Johnny Slade

Personal information
- Full name: John Slade
- Born: 22 April 1933 Stockton, New South Wales, Australia
- Died: 4 February 1991 (aged 57)

Playing information
- Position: Fullback
Club
| Years | Team | Pld | T | G | FG | P |
| 1953–59 | Parramatta | 77 | 16 | 39 | 0 | 126 |

Coaching information
Club
| Years | Team | Gms | W | D | L | W% |
| 1955 | Parramatta | 18 | 5 | 0 | 13 | 28 |
- Source:

= Johnny Slade =

Australian RL coach and former rugby league footballer

John 'Johnny' Slade (1933–1991) was an Australian rugby league footballer who played in the 1950s.

==Playing career==
Originally from the Stockton, New South Wales area, Slade was a fullback for the Parramatta Eels between 1953 and 1955, then in 1958 and 1959.

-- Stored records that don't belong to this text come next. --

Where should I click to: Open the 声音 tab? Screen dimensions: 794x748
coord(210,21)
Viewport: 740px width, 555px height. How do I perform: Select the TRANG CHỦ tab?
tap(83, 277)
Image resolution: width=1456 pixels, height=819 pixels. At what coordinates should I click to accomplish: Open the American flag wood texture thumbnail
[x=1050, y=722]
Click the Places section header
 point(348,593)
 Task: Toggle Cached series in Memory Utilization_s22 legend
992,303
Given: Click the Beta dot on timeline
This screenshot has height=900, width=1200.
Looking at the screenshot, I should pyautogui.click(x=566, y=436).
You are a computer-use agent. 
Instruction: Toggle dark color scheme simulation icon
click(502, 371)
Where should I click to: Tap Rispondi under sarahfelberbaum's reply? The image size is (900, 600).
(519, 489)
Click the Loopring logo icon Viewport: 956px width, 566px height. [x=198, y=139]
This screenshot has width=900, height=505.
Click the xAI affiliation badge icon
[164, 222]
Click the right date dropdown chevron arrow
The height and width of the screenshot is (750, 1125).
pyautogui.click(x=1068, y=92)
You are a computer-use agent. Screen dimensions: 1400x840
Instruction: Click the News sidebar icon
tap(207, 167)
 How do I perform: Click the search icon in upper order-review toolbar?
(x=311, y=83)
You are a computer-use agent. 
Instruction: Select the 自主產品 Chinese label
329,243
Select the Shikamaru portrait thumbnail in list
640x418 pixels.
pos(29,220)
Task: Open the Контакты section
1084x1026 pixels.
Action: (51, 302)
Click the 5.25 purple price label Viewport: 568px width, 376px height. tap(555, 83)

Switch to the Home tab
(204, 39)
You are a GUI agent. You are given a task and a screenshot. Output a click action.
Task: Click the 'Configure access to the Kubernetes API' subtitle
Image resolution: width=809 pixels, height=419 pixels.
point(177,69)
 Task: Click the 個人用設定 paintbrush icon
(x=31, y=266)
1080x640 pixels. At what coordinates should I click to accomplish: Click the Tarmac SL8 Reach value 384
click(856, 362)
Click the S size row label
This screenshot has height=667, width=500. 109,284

He is remembered for his long range kicking, especially his kicking duels with rival fullbacks and was a crowd favourite at Cumberland Oval. Slade played 77 games with Parramatta in his career, scoring 16 tries, 36 goals and two field goals for a total of 124 points. He was named captain-coach of the blue and golds in 1955 at the age of only 21, being the last coach of the club to avoid the wooden spoon until Ken Kearney seven seasons later.

He returned to Newcastle at the end of his playing career.

==Death==
Slade died on 4 February 1991, aged 57.